To some extent, I get it. I really do. Health and youth are in finite, limited quantities and should be cherished (although 60 is the new 40, or something like that).
Unfortunately, when those later years come around, the savings don’t follow as promised by younger versions of ourselves. For starters, those who have made their identity over decades through spending have a rough time making the transition to an identity as a saver. The longer you’ve identified as a spender, the more difficult it is to break free – as with any addiction.

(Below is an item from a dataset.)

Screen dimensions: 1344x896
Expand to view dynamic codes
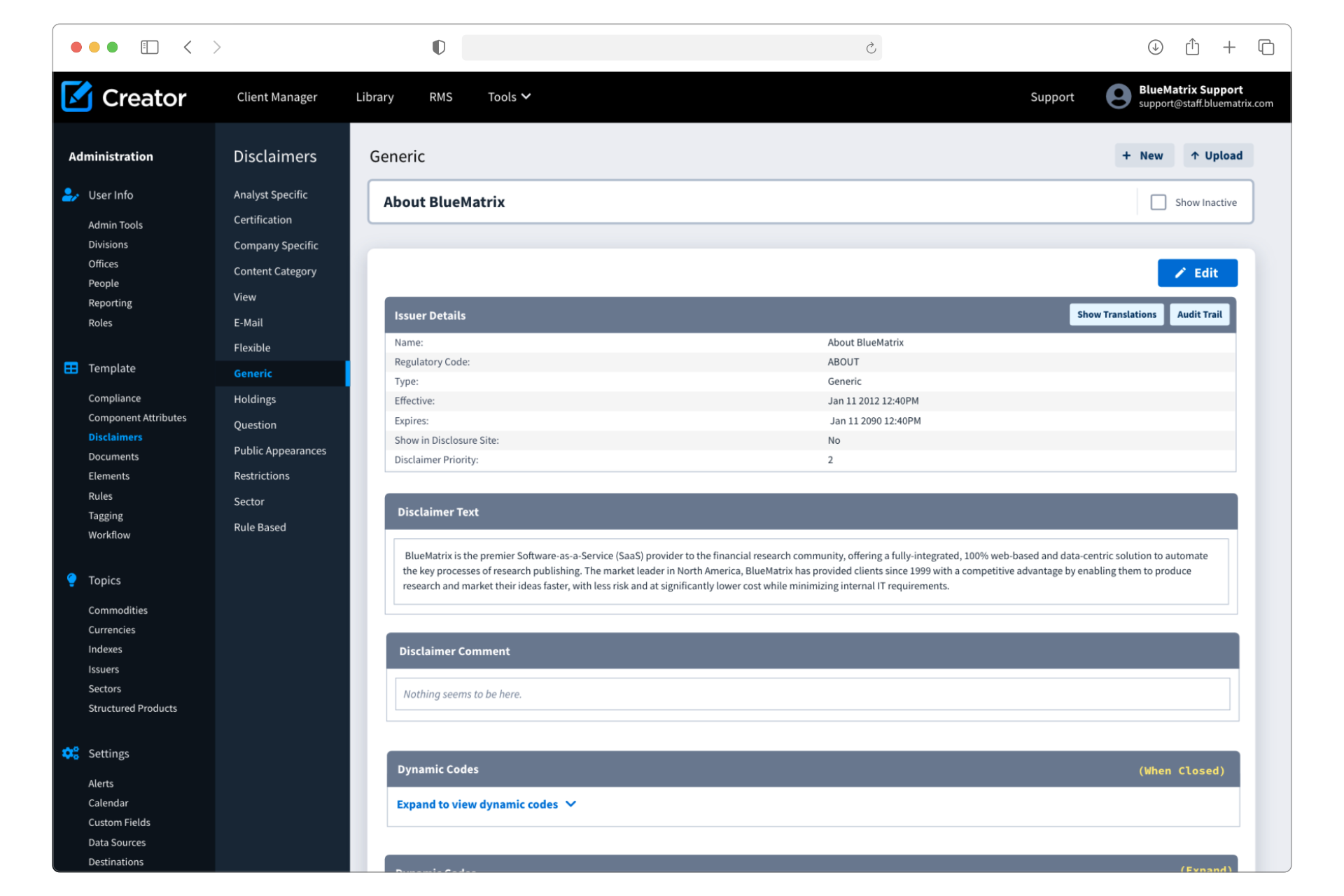(x=486, y=804)
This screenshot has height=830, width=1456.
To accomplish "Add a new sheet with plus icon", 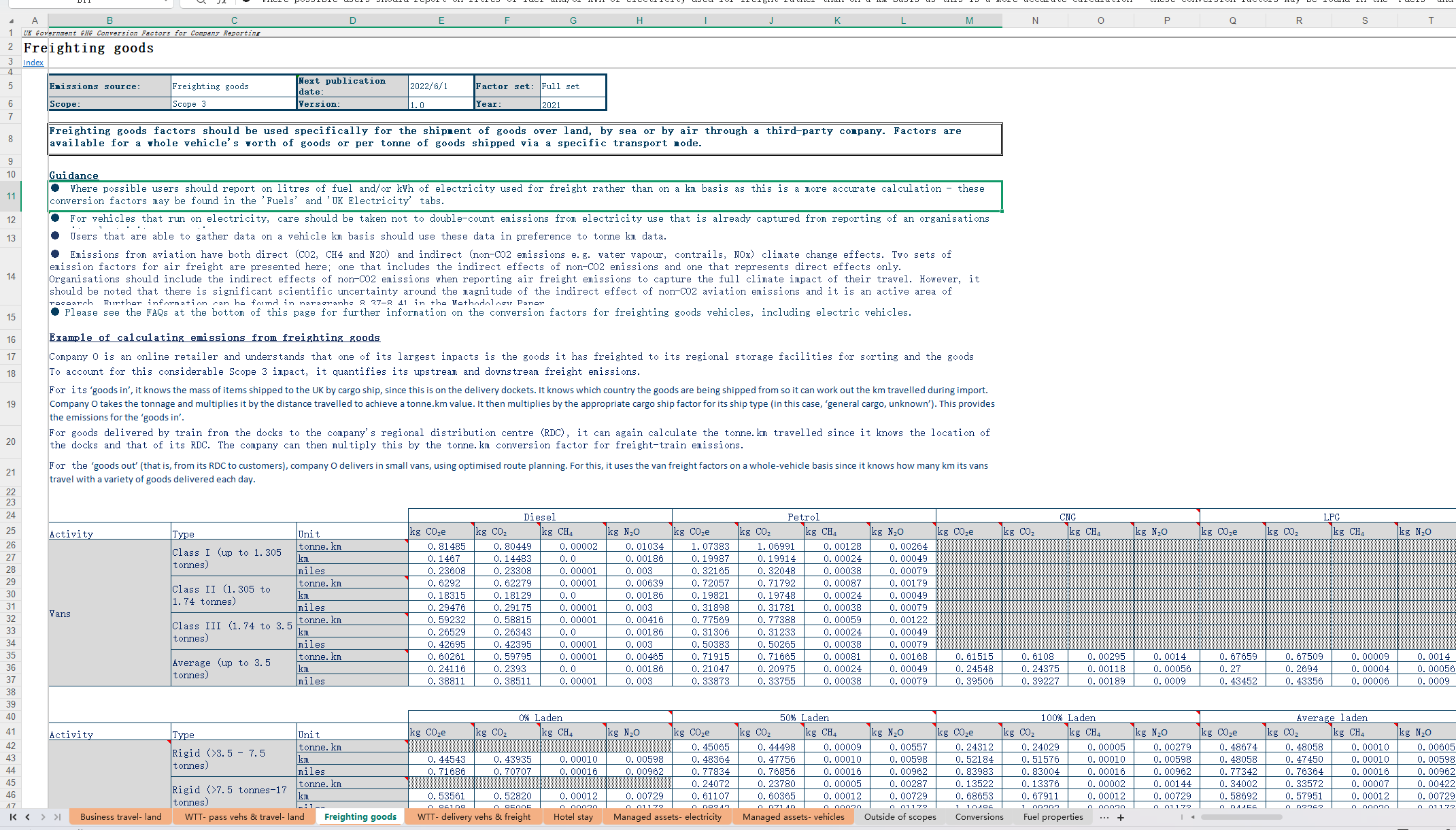I will tap(1121, 818).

Secondly, the “making more” assumption is an important detail that often does not become reality. Almost 100% of lifetime earnings gains come in the first decade of your career:
For the median lifetime earnings group, average earnings growth from ages 35 to 55 is zero. Second, with the exception of those in the top 10% of the LE (lifetime earnings) distribution, all groups experience negative growth from ages 45 to 55.
So, there’s that depressing statistic.
Aside from all that, there is one extremely compelling reason above all else that illustrates why you should not hesitate to start saving – the power of compound returns. Here’s a chart from JP Morgan to help illustrate:
Starting savings 10 years earlier (at age 25) can literally more than double your nest egg by age 65 versus starting at age 35 ($1.87M vs. $919K). In other words, 10 years sooner equates to 2X the savings. And that’s with a conservative annual earnings estimate of 6.5% and modest annual savings of $10K.
For longtime readers, this shouldn’t be news. The power of compound returns is crazy effective:
$1 saved in your twenties can be the equivalent of $10 saved in your fifties, if invested over time… Actually, $10.06 to be exact – at an average annual rate of return of 8% on your investments over 30 years. Even if you factor in 2% annual inflation, you’d have 556% of the buying power for every dollar you save today.
The millennial personal savings rate is -2%. You can talk about the virtues of youth excess all you want, but if you don’t save in your twenties, you’re screwing your future self.
There is an increasing amount of research and evidence that has found that material possessions don’t lead to sustained happiness (on the flip side, financial security does).
Bottom line: using “youth” as an excuse to put off savings is a really poor excuse that doesn’t really help you now and can lead to catastrophe later on.